__Entries shown__.
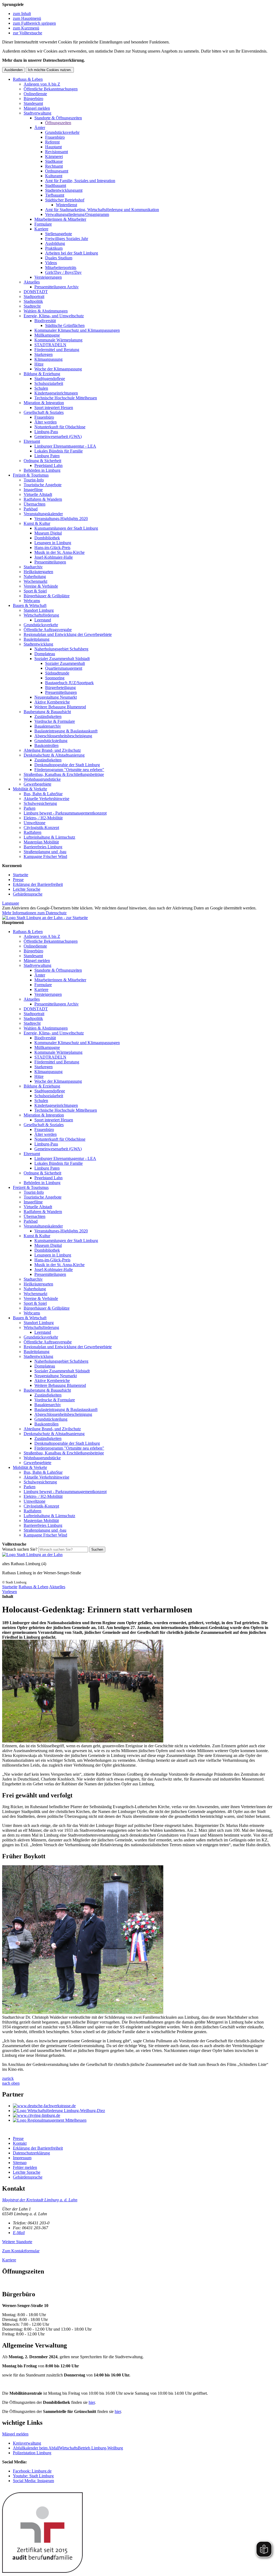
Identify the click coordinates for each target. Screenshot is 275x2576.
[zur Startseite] (45, 917)
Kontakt (20, 2143)
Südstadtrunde (57, 673)
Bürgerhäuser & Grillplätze (47, 596)
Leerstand (42, 620)
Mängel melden (37, 108)
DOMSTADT (36, 291)
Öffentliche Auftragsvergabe (48, 629)
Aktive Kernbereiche (52, 702)
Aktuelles (32, 282)
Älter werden (45, 422)
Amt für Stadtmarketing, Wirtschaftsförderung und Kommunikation (102, 209)
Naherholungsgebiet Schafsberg (61, 649)
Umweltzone (34, 822)
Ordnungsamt (56, 171)
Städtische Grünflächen (65, 325)
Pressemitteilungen (50, 562)
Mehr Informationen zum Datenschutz (34, 913)
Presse (18, 879)
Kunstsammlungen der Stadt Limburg (66, 528)
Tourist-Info (34, 480)
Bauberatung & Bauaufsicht (47, 711)
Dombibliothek (47, 538)
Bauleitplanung (36, 639)
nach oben (11, 2083)
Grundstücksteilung (50, 740)
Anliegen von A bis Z (42, 84)
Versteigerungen (48, 277)
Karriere (41, 229)
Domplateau (44, 653)
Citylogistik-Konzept (41, 827)
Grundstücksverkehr (62, 132)
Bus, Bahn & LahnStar (43, 793)
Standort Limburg (39, 610)
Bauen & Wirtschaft (29, 605)
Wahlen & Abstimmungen (46, 311)
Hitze (39, 364)
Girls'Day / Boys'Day (63, 272)
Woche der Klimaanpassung (58, 369)
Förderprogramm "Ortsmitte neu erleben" (69, 769)
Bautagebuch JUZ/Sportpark (69, 682)
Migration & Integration (44, 402)
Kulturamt (53, 176)
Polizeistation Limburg (32, 2452)
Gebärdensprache (27, 894)
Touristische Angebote (42, 484)
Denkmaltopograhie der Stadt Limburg (67, 764)
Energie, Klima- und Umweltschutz (54, 316)
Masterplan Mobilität (41, 842)
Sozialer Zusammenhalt (65, 663)
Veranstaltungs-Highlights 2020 (61, 518)
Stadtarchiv (33, 567)
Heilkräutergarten (38, 571)
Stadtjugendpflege (49, 378)
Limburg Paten (47, 456)
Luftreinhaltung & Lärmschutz (49, 837)
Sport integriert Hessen (53, 407)
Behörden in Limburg (42, 470)
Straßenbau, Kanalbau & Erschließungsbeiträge (64, 774)
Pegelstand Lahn (48, 465)
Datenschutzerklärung (31, 2153)
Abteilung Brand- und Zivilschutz (52, 750)
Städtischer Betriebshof (64, 200)
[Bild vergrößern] (82, 1741)
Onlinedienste (35, 93)
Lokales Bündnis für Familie (58, 451)
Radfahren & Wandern (43, 499)
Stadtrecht (32, 306)
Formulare (43, 224)
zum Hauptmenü (27, 18)
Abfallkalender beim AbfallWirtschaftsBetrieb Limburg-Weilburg (68, 2448)
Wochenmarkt (35, 581)
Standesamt (33, 103)
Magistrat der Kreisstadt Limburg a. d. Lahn (39, 2200)
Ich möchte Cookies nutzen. (50, 70)
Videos (51, 262)
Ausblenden (13, 70)
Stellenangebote (58, 233)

__Exercise goal__. Go through the entries above and copy each line holding the string "Limburg".

__Exercise result__.
Kunstsammlungen der Stadt Limburg (66, 528)
Standort Limburg (39, 610)
Polizeistation Limburg (32, 2452)
Denkmaltopograhie der Stadt Limburg (67, 764)
Limburg Paten (47, 456)
Behörden in Limburg (42, 470)
Abfallkalender beim AbfallWirtschaftsBetrieb Limburg-Weilburg (68, 2448)
Magistrat der Kreisstadt Limburg a. d. Lahn (39, 2200)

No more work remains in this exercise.